(Extract):
▽

Refsum disease refers to two rare inherited disorders that are considered unrelated and have symptoms that vary depending on classification: infantile Refsum disease (IRD) or adult Refsum disease (ARD)
Infantile Refsum disease (IRD) is characterized by a mutation in the genes responsible for development of peroxisomes, structures within cells that are responsible for the breakdown of fatty acids. As a result, fatty acids (very long chain fatty acids, or VLCFA, and branched chain fatty acids, or BCFA) accumulate and impair the normal function of multiple organ systems. In addition, these children can show deficient levels of phospholipids that are especially important for brain, lung and heart functions. It is one of three peroxisome development disorders: IRD, Zellweger Syndrome and neonatal adrenoleukodystrophy.
Children with IRD may have craniofacial (head and face) abnormalities and enlarged livers. Progressive adrenal dysfunction and progressive loss of hearing and vision are common. Newborns may present with profound hypotonia (low muscle tone) and a poor ability to feed. Currently, there is no cure for infantile Refsum disease syndrome, nor is there a standard course of treatment. Survival varies depending on severity and complications, most commonly pneumonia. Some patients may live into adulthood and beyond.
Both IRD and ARD are included in the family of rare inherited disorders called leukodystrophies that cause progressive degeneration of the white matter of the brain. The disease results in imperfect growth or destruction of the myelin sheath, a fatty covering that insulates nerve fibers in the brain and spinal cord and promotes rapid transmission of nerve impulses. Without myelin, nerve cells cease to function and eventually die. As myelin deteriorates in leukodystrophies such as Refsum disease, nervous system function is impaired. The leukodystrophies are often referred to as “demyelinating” diseases. The most common leukodystrophies include Canavan disease, Krabbe disease, metachromatic leukodystrophy (MLD), childhood ataxia with central nervous system hypomyelination (CACH), Alexander disease and Refsum disease.

△

(Exercises to complete):
1. Print everything from "Infantile Refsum disease (IRD) is" down to "and neonatal adrenoleukodystrophy." in the Refsum disease passage, word for word.
2. Write the next part of the Refsum disease passage, continuing from where it ends.

(Records):
▽

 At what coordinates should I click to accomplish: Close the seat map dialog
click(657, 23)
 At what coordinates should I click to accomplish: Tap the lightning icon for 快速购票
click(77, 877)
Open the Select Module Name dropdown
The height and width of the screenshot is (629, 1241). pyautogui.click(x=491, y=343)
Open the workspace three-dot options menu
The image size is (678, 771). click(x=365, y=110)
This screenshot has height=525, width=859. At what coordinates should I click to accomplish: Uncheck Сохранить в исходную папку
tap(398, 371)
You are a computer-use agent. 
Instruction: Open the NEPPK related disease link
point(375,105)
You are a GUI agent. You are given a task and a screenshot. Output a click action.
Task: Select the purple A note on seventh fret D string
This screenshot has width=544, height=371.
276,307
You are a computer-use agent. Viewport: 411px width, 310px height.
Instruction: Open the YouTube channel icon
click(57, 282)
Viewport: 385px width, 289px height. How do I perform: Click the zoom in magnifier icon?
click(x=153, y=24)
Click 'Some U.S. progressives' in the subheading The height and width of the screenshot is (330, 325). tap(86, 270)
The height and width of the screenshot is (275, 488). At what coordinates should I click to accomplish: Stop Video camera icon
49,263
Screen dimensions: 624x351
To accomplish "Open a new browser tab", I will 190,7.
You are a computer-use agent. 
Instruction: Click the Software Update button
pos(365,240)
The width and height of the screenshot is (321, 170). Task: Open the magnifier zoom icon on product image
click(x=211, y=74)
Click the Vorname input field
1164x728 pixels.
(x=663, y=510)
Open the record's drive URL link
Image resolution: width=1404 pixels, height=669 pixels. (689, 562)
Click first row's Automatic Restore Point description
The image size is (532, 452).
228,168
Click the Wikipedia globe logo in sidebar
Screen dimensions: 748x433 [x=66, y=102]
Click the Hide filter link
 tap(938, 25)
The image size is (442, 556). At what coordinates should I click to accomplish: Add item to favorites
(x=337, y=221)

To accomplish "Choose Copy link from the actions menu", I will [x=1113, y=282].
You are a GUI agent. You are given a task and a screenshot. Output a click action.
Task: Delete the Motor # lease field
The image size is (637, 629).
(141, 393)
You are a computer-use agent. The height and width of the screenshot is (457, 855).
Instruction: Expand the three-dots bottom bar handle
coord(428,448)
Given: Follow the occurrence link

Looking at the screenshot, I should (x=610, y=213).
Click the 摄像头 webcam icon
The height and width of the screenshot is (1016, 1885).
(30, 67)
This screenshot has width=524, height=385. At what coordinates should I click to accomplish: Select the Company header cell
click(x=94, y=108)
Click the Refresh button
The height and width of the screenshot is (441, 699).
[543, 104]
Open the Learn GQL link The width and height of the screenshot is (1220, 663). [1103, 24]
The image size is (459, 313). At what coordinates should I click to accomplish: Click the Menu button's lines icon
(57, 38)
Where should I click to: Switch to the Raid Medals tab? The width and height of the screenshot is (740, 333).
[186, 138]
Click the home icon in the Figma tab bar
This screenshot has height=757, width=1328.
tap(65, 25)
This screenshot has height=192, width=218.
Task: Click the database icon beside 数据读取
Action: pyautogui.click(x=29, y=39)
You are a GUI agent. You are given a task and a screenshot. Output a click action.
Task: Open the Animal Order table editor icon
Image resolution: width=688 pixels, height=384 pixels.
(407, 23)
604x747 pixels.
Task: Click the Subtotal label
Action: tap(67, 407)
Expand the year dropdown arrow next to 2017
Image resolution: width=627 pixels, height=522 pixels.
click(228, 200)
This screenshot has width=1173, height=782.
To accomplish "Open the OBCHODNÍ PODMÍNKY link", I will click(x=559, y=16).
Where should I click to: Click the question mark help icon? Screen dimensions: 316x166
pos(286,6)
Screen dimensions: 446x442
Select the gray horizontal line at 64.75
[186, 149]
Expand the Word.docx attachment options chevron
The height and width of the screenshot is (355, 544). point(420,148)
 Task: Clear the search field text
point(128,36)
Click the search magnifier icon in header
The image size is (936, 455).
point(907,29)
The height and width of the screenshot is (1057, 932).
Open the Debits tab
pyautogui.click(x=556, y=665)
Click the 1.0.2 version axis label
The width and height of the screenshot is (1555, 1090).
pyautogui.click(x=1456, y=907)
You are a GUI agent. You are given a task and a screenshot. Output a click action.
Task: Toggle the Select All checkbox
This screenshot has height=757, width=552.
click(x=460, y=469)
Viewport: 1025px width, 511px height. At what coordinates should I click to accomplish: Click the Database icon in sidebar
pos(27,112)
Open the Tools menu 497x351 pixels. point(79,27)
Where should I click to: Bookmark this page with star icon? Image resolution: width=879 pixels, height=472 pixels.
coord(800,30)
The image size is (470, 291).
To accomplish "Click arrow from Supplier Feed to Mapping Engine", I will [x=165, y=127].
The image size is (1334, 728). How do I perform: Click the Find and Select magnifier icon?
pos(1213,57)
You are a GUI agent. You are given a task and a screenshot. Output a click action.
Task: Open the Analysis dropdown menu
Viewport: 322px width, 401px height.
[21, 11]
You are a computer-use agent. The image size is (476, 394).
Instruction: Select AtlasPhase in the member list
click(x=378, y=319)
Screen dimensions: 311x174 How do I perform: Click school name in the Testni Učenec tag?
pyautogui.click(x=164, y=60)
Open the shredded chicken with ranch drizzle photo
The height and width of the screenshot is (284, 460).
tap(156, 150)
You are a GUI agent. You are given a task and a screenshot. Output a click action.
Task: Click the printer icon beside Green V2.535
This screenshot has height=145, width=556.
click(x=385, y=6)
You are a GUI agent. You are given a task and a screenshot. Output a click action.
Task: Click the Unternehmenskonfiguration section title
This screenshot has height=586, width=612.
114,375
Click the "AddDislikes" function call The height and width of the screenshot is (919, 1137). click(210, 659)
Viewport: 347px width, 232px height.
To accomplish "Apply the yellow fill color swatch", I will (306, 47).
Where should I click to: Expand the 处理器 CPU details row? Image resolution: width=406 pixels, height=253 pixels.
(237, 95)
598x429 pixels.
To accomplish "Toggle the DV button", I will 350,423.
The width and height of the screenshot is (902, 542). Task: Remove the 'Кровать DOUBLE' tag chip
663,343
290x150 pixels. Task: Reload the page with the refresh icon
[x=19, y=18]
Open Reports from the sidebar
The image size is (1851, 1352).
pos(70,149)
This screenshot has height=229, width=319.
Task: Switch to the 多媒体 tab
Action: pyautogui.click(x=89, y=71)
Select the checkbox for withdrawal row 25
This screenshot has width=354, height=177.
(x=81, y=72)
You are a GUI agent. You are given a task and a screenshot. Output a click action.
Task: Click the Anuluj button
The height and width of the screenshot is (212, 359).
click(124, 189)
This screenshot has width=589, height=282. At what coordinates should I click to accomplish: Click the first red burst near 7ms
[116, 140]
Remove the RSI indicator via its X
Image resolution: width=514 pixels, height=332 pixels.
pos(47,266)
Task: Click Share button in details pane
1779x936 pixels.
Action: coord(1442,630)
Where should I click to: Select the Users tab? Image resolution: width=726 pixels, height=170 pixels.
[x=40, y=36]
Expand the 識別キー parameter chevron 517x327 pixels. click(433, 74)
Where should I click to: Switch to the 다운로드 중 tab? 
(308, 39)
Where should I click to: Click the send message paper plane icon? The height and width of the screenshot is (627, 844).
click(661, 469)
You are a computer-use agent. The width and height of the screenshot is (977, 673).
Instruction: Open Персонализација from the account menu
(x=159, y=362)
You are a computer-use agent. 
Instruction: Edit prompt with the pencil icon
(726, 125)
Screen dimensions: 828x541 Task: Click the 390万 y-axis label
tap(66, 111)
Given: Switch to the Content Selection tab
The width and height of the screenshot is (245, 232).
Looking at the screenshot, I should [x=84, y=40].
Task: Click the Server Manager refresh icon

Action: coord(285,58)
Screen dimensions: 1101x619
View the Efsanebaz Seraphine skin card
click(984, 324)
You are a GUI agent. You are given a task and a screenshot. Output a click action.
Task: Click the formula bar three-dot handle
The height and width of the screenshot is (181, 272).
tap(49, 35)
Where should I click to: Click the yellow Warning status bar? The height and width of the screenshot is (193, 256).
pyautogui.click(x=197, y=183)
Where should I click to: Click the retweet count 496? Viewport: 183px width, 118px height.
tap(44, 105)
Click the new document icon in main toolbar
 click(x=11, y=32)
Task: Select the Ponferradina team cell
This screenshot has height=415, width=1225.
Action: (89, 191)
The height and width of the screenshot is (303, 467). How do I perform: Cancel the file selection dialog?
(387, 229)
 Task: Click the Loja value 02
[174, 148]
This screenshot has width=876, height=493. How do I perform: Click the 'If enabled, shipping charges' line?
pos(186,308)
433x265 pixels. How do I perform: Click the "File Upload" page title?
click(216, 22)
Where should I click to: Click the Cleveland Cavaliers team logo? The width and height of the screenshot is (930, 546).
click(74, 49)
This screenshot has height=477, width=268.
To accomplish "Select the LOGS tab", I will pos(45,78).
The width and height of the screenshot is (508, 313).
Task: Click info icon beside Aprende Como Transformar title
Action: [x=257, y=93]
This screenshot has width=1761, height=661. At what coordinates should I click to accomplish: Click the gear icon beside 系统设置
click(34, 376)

△

(Answers to each task):
1.
Infantile Refsum disease (IRD) is characterized by a mutation in the genes responsible for development of peroxisomes, structures within cells that are responsible for the breakdown of fatty acids. As a result, fatty acids (very long chain fatty acids, or VLCFA, and branched chain fatty acids, or BCFA) accumulate and impair the normal function of multiple organ systems. In addition, these children can show deficient levels of phospholipids that are especially important for brain, lung and heart functions. It is one of three peroxisome development disorders: IRD, Zellweger Syndrome and neonatal adrenoleukodystrophy.

2.
People with adult Refsum disease (ARD), sometimes referred to as classic Refsum disease (CRD), lack the enzyme in peroxisomes needed to break down phytanic acid, a type of fat found in foods like beef and dairy products. As a result, toxic levels of phytanic acid build up in the brain, blood and other tissues. The first symptoms of disease generally appear at puberty, but may appear anywhere from infancy to middle age. It is generally diagnosed in late childhood or early adulthood with increasing night blindness due to degeneration of the retina (retinitis pigmentosa) and a loss of the sense of smell (anosmia). Other symptoms may include deafness, weakness or numbness of the hands and feet (peripheral neuropathy), problems with balance and coordination (ataxia), dry and scaly skin (ichthyosis) and heartbeat abnormalities (cardiac arrhythmias). About 30% of affected individuals will have shortened bones in their fingers or toes, or a visibly shortened fourth toe.
The full constellation of signs and symptoms is rarely seen in a single individual; most features develop with age. Cardiac arrhythmia and heart failure are potentially life-threatening complications that develop later in life.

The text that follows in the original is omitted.